WHAT IS NEEDED: Count the lines in the records below that contain the word "should", treating uppercase and lowercase as different. Reply with only the number.

RECORDS SHOWN:

====

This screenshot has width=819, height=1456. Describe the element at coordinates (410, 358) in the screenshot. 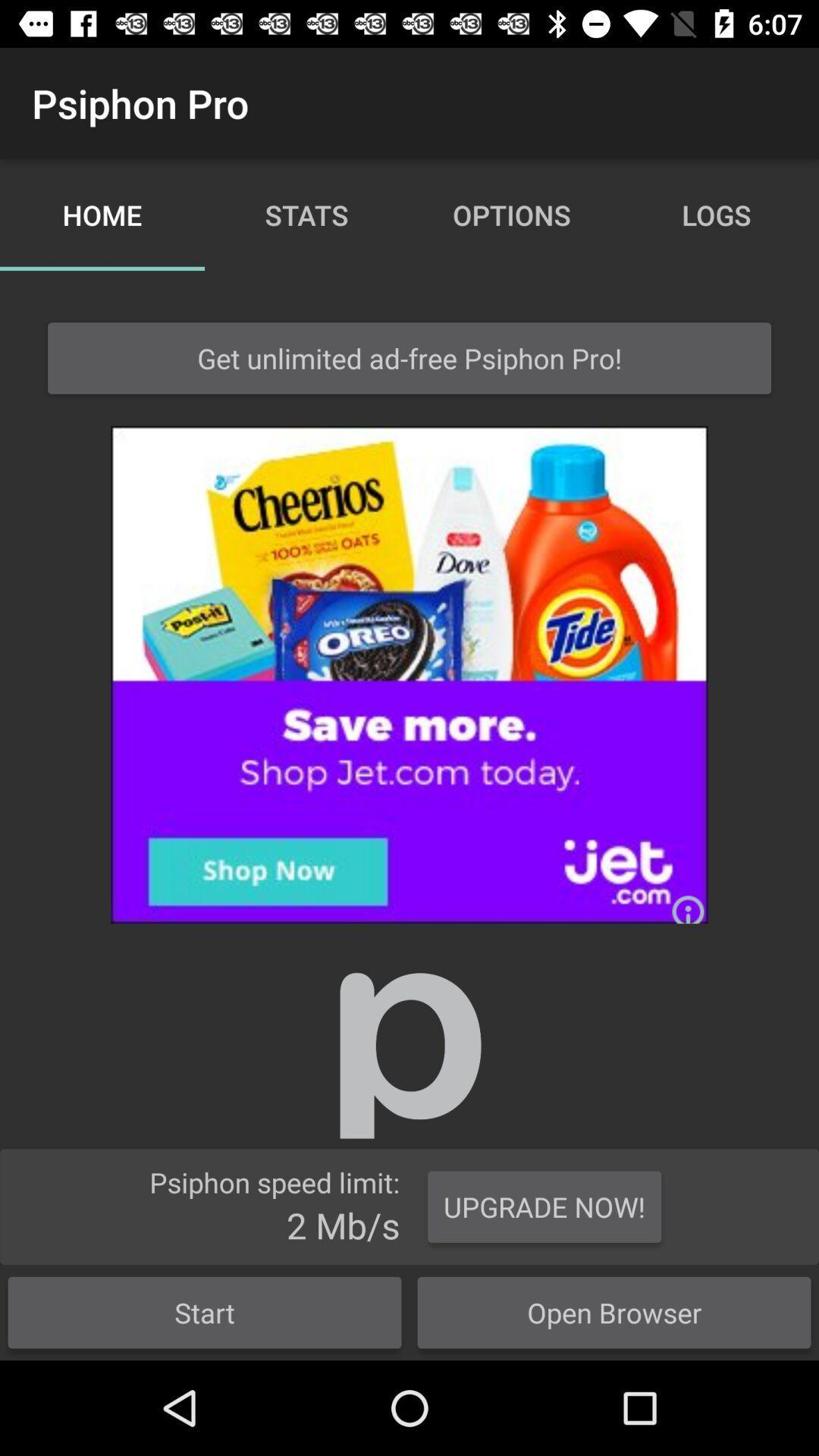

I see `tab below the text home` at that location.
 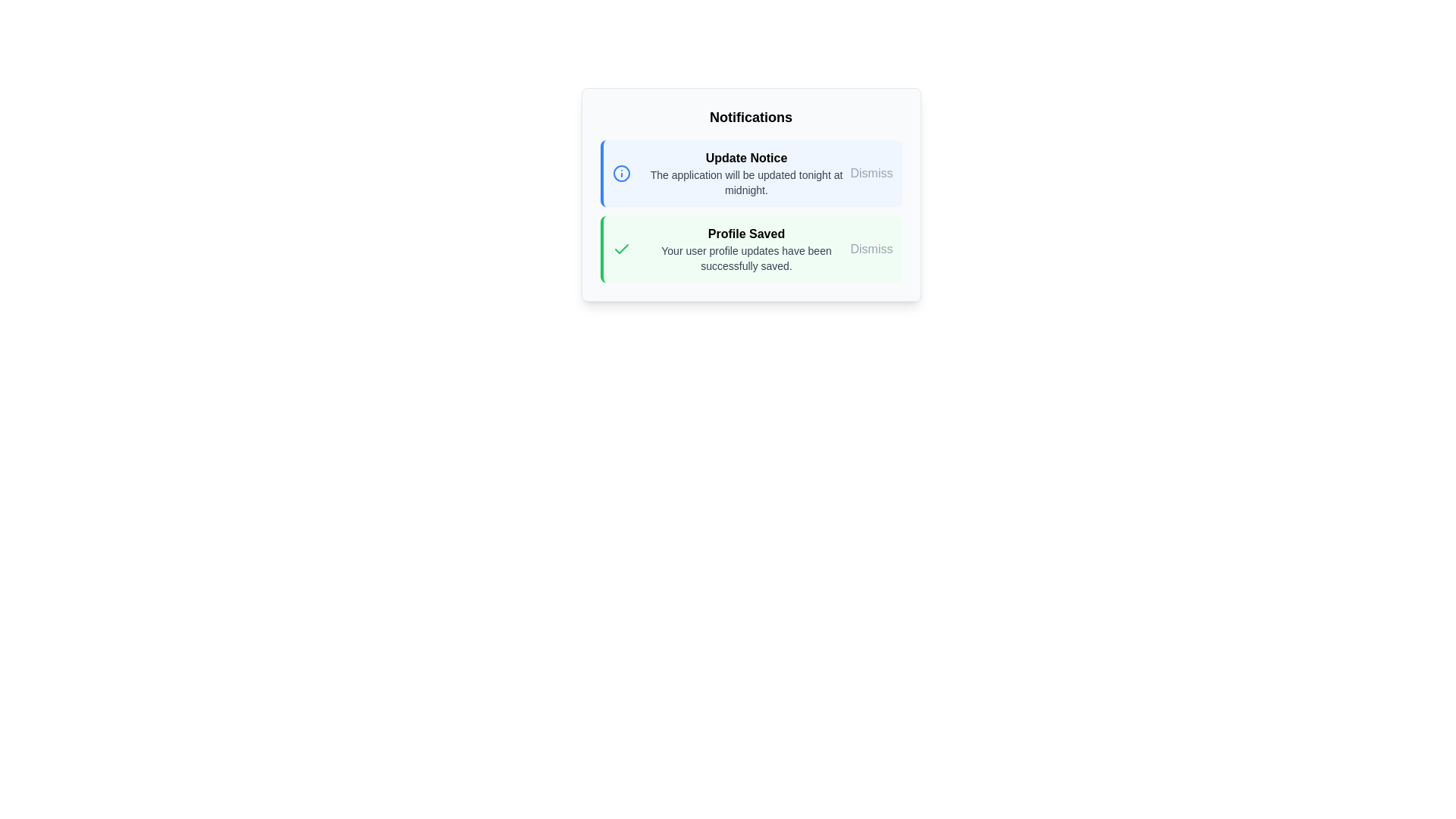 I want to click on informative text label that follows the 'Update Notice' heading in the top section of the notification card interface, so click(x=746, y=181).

====

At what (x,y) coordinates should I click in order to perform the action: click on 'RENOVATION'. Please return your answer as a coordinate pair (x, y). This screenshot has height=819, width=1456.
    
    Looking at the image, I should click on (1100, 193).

====

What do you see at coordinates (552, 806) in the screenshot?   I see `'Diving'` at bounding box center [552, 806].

====

TASK SOLUTION: 2